January 17, 2009 in Nation/World

Pelicans possibly battered by strong Northwest storm

By Louis Sahagun Los Angeles Times
Associated Press photo

Michelle Bellizzi, rehabilitation manager at the International Bird Rescue Research Center, performs an intake evaluation on a pelican Jan. 6 in Fairfield, Calif.
(Full-size photo)

LOS ANGELES – Scientists said Friday they believe a severe storm that landed off the coasts of Oregon and Washington in December may be responsible for the bruised and confused California brown pelicans reported in recent weeks throughout California, far from their seaside homes.
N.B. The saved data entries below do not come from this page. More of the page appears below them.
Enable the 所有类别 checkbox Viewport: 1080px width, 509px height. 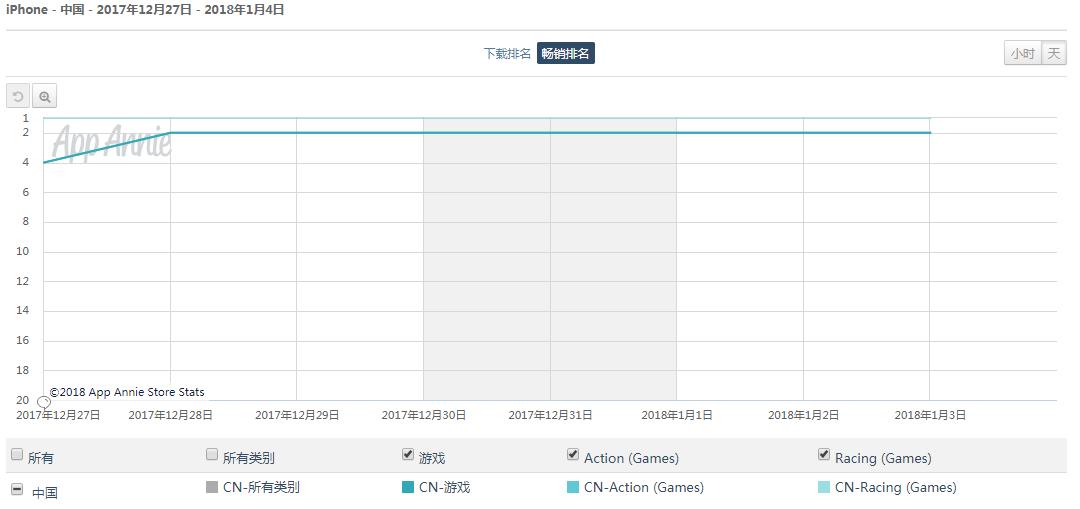[x=212, y=455]
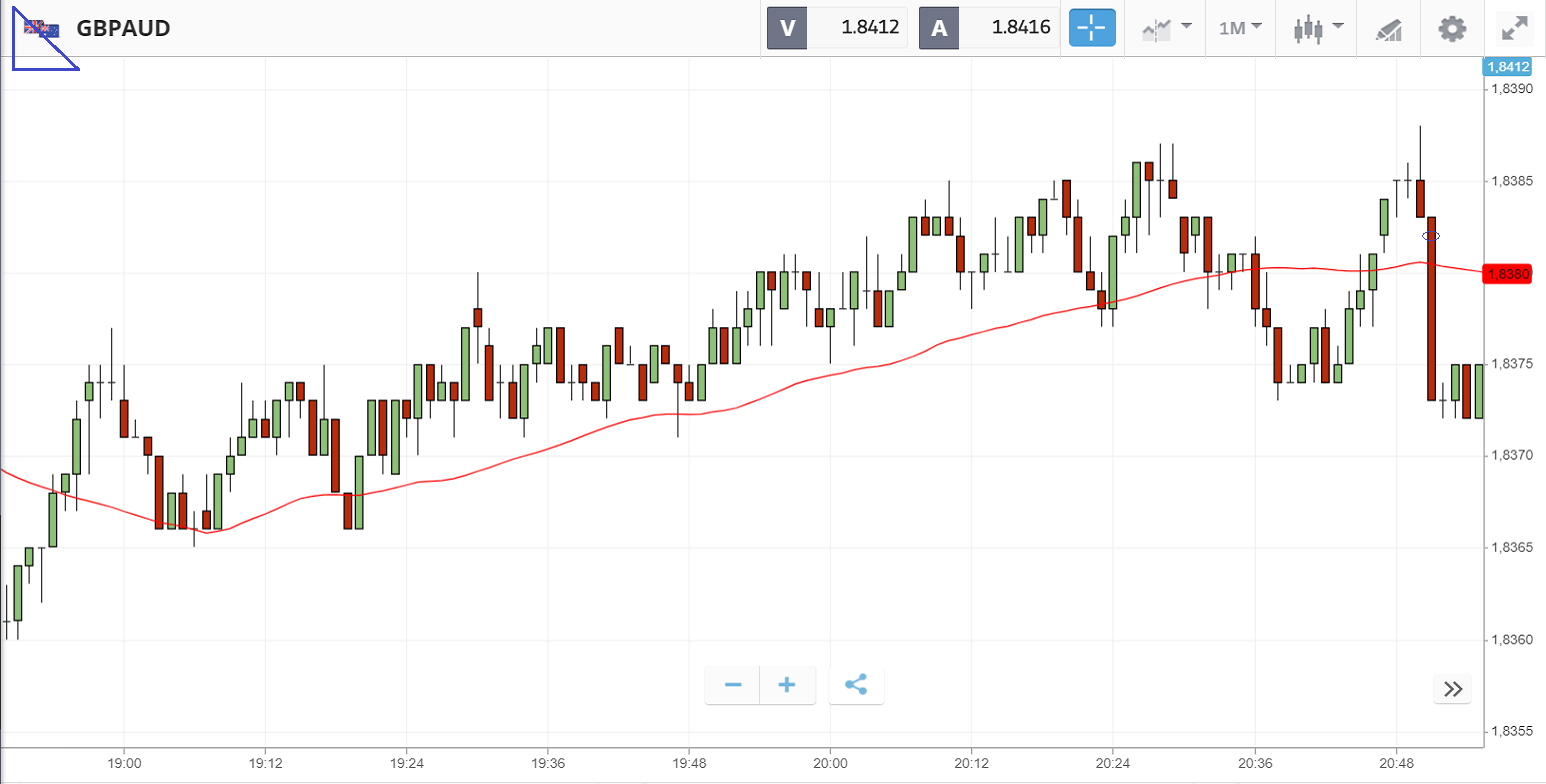Click the A (buy) price button 1.8416
Viewport: 1546px width, 784px height.
(x=989, y=28)
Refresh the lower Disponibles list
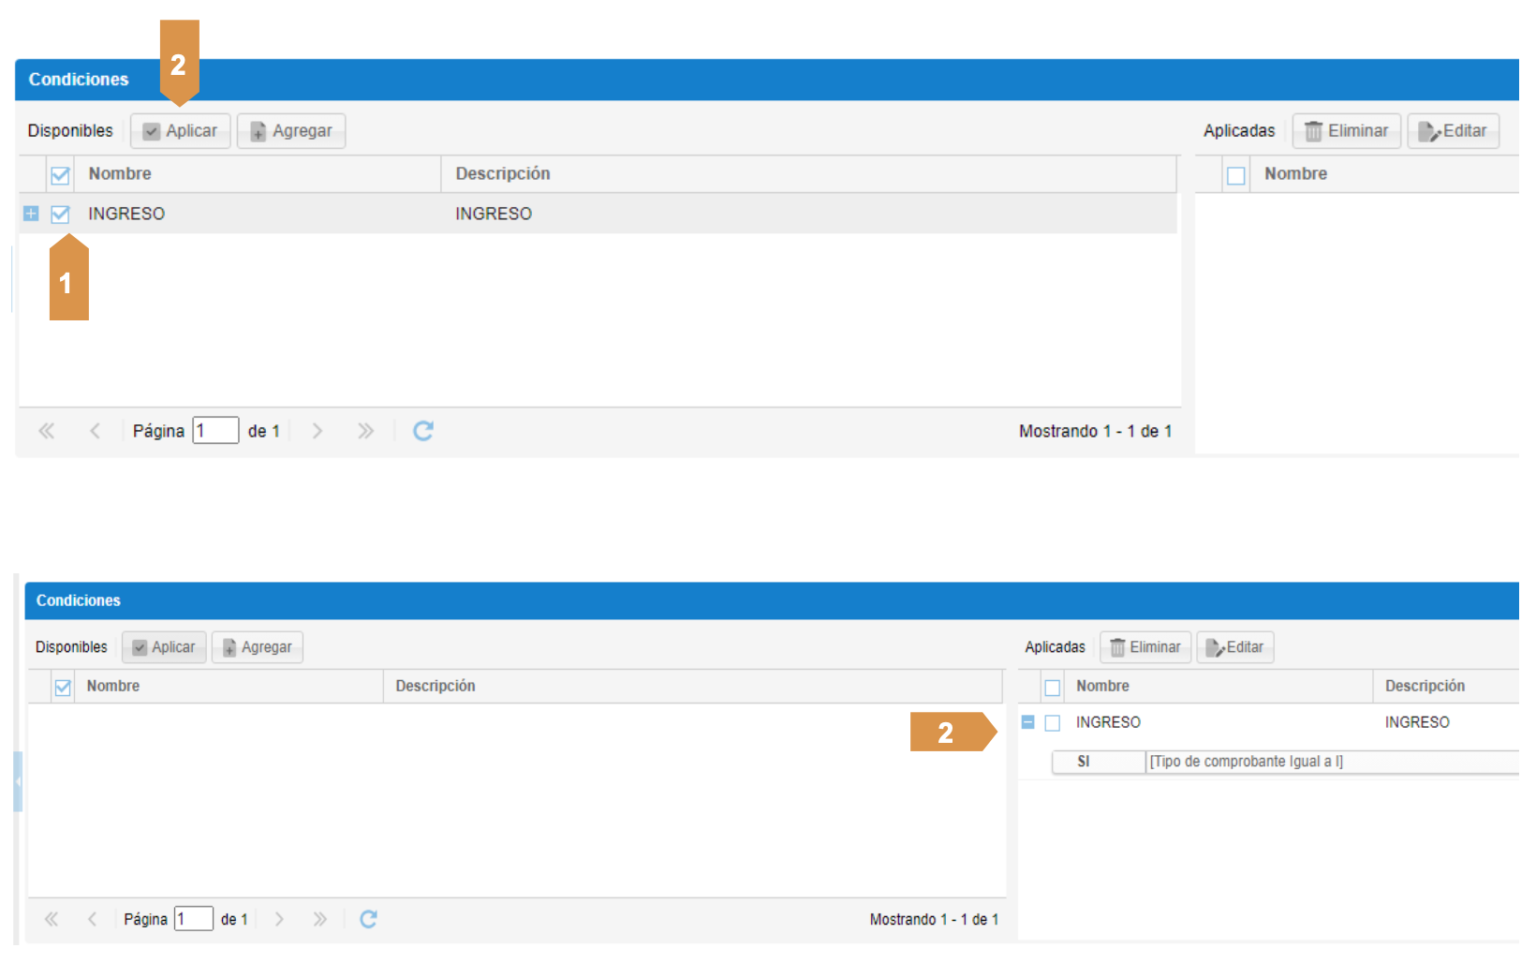The height and width of the screenshot is (963, 1536). pyautogui.click(x=368, y=919)
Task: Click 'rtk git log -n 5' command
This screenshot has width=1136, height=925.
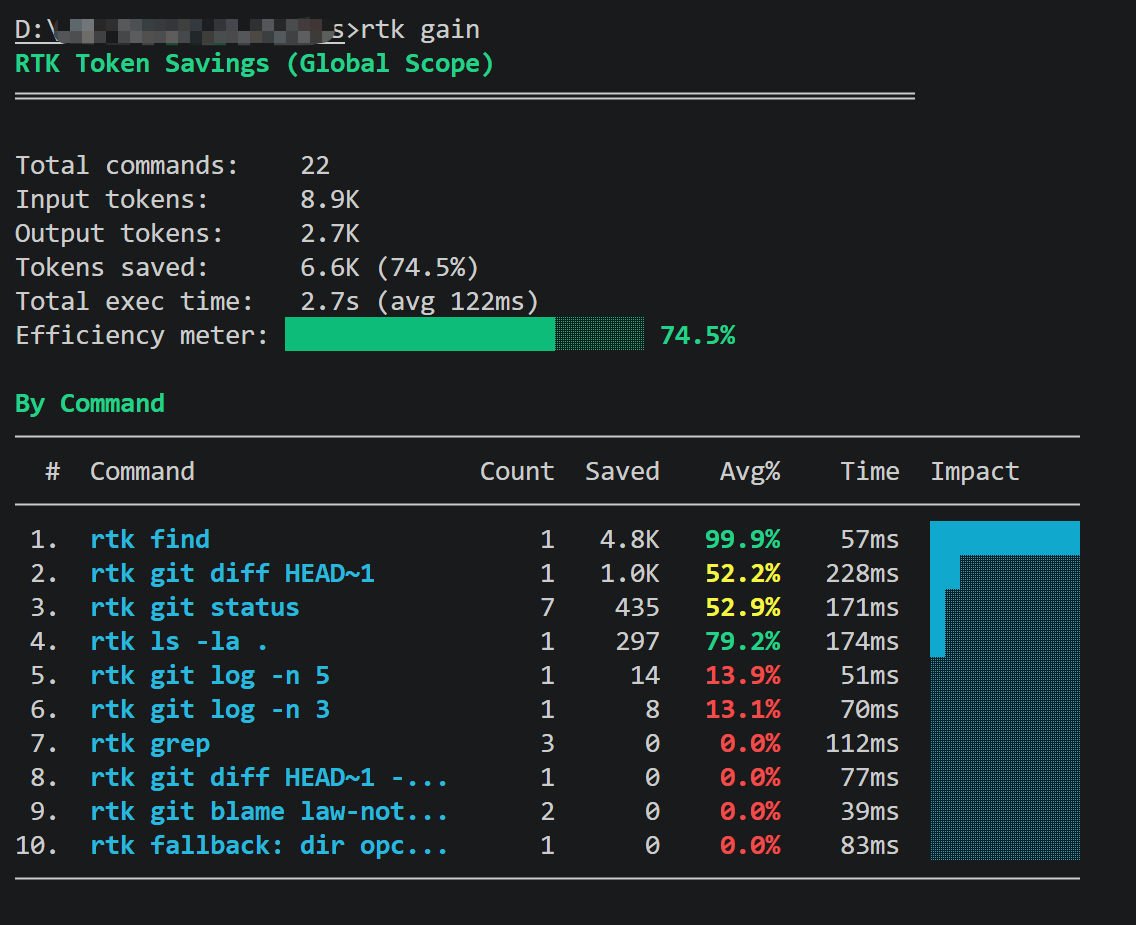Action: point(210,675)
About 4,000 of the big brown birds had enjoyed an unusually warm November in Oregon when they were suddenly hit by freezing temperatures and 60 mph winds, said David Jessup, senior veterinarian for the California Department of Fish and Game.

Many of the pelicans were starving and suffering from frostbite and diseases including pneumonia, bronchitis and hepatitis when they were forced to make a 1,000-mile trip to warmer climates in Southern California.
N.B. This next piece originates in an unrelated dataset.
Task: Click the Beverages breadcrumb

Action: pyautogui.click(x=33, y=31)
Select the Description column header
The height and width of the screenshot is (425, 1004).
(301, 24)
“A high proportion of these birds are adult,” Jessup said, “and quite a few have severe frostbite injuries: frozen toes and foot webs, and nasty lesions on their pouches.”

But exposure to bad weather doesn’t explain all of the problems discovered in blood and tissue samples of pelicans found dead or dying on airport runways, farm fields, freeways and high in the mountains.
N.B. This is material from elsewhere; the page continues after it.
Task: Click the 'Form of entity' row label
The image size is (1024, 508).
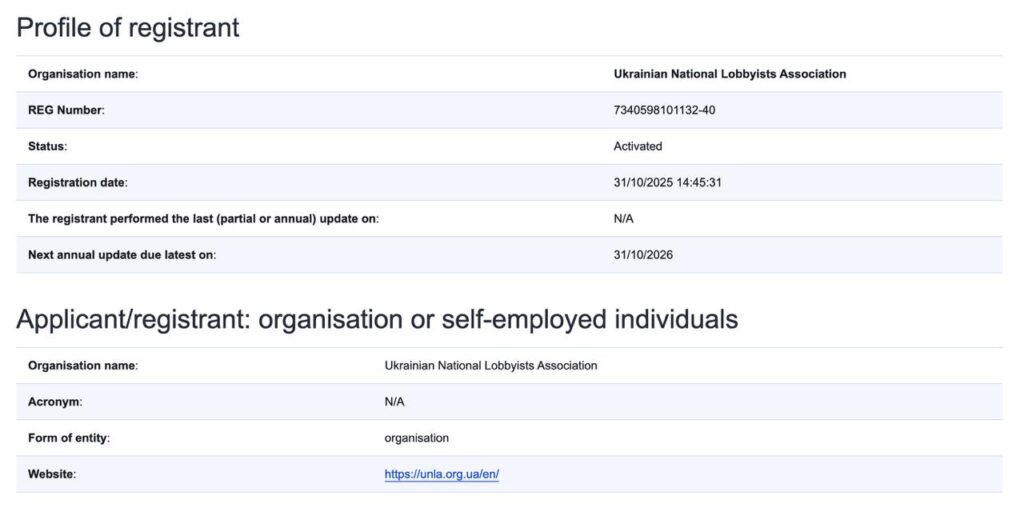Action: (69, 438)
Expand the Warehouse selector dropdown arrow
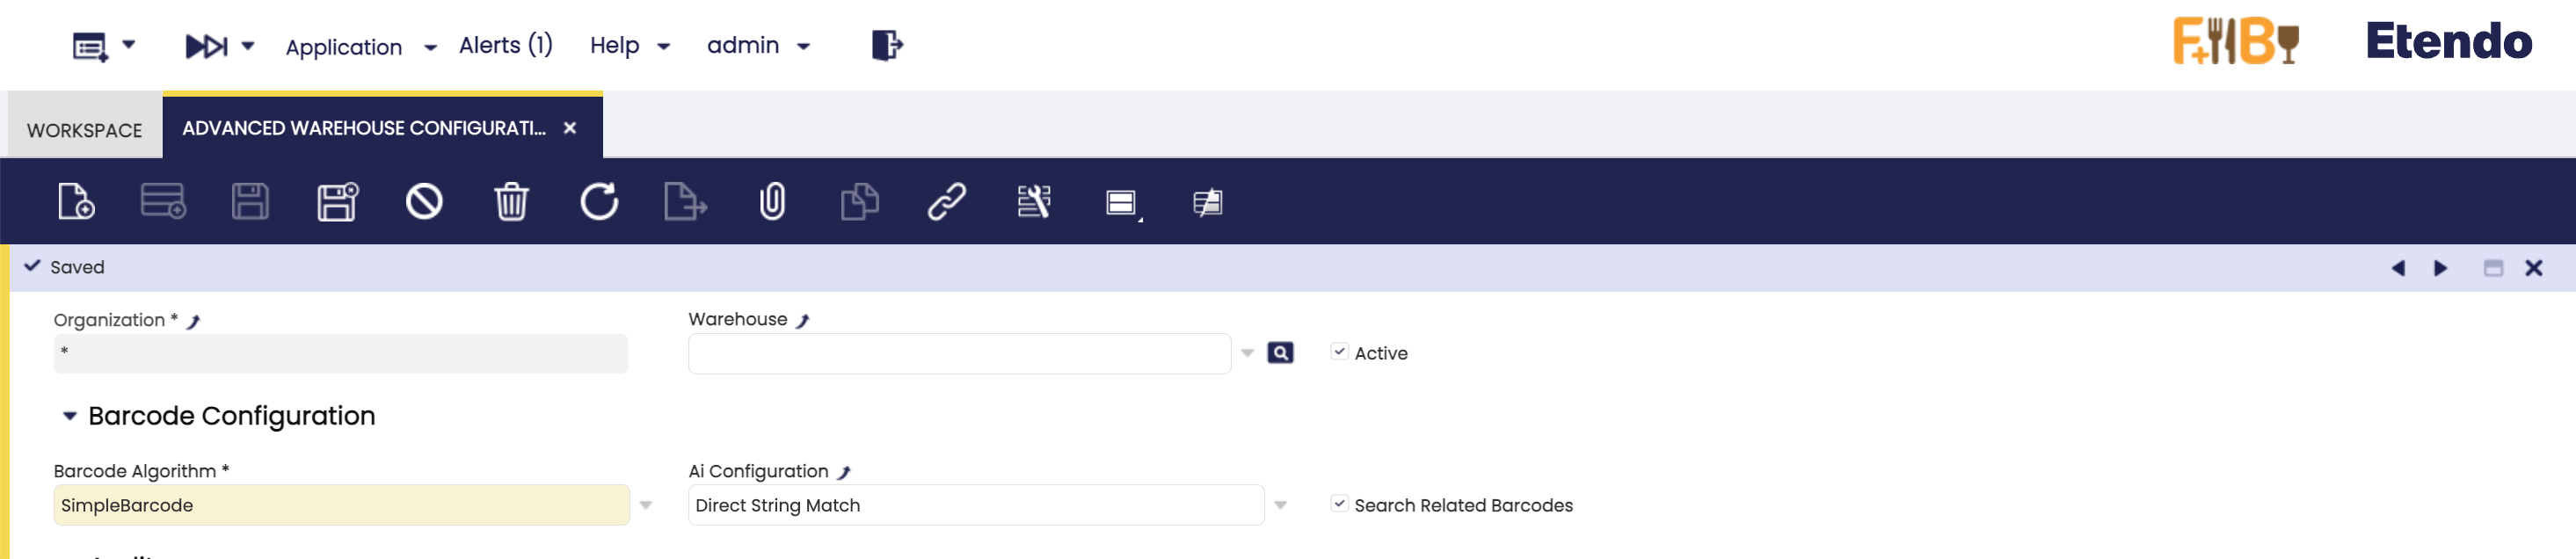 click(1247, 353)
For example, blood samples from four of 19 ailing birds sent to University of Southern California biology professor David Caron for analyses had detectable levels of potentially fatal algae toxins such as domoic acid.

Additional tests were being conducted by the California Department of Fish and Game, the National Wildlife Health Center in Madison, Wis., the California Animal Health and Food Safety Laboratory, and Sea World in San Diego.